Услышав это, градоправитель приказал, чтобы этого сумасшедшего связали и привели пред его очи, что и было исполнено. Карло, перед которым все всегда трепетали, видя себя связанным по рукам и ногам, а также то, что над ним издеваются и им понукают, и не догадываясь, что его не узнали, немало этому удивлялся. Он впал в такое бешенство, что едва не разорвал стягивавших его верёвок. Когда Карло привели к градоправителю, тот сразу увидел, что это не кто иной, как Карло из Аримино, и, кроме того, подумал, что тот так измазался и стал так непохож на себя, видимо, потому, что тут была замешана Теодосия, которую, как он знал, Карло столь пылко любил. И градоправитель стал успокаивать и уговаривать Карло, обещая ему сурово наказать тех, кто был причиною такого его посрамления. Не зная, что наружностью он стал эфиопом, Карло пребывал в полном недоумении, но как только удостоверился в том, что мерзко измазался и похож не столько на человека, сколько на зверя, его осенила та же самая мысль, которая пришла в голову и градоправителю.
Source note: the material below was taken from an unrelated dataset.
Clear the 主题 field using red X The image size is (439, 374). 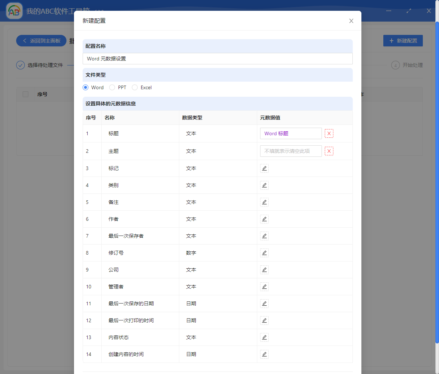(x=329, y=151)
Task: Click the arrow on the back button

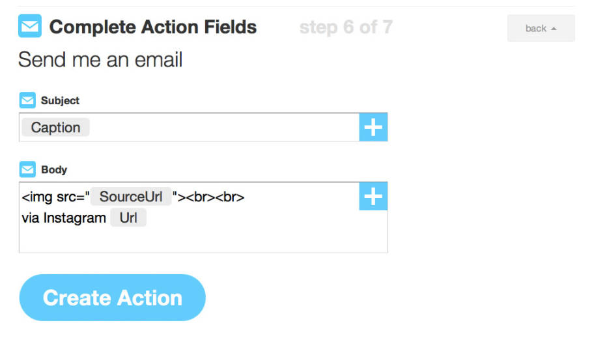Action: click(554, 29)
Распалившись гневом, он поклялся отомстить за нанесённое ему оскорбление, если за него не взыщет градоправитель. А градоправитель с наступлением светлого дня послал за Теодосией, полагая, что всё это было проделано не без помощи колдовских чар. Но Теодосия, которая здраво обдумала всё происшедшее и отлично понимала, сколь великой опасности она может подвергнуться, бежала в монастырь к монахиням непорочной жизни, где тайно и пребывала, от всего сердца служа господу богу до самой своей кончины. Что касается Карло, то ему впоследствии поручили обложить осадою один замок и, желая представить неоспоримые доказательства своей безрассудной храбрости, он попал в западню, точно глупая мышь в мышеловку, ибо, стремясь взобраться на стену замка и первым водрузить над её зубцами папское знамя, он был сражён огромным камнем, который так ушиб его и покалечил, что он едва успел исповедаться. Таков был жалкий конец злополучного Карло, так и не вкусившего завершающего плода своей страсти, как он того и заслуживал.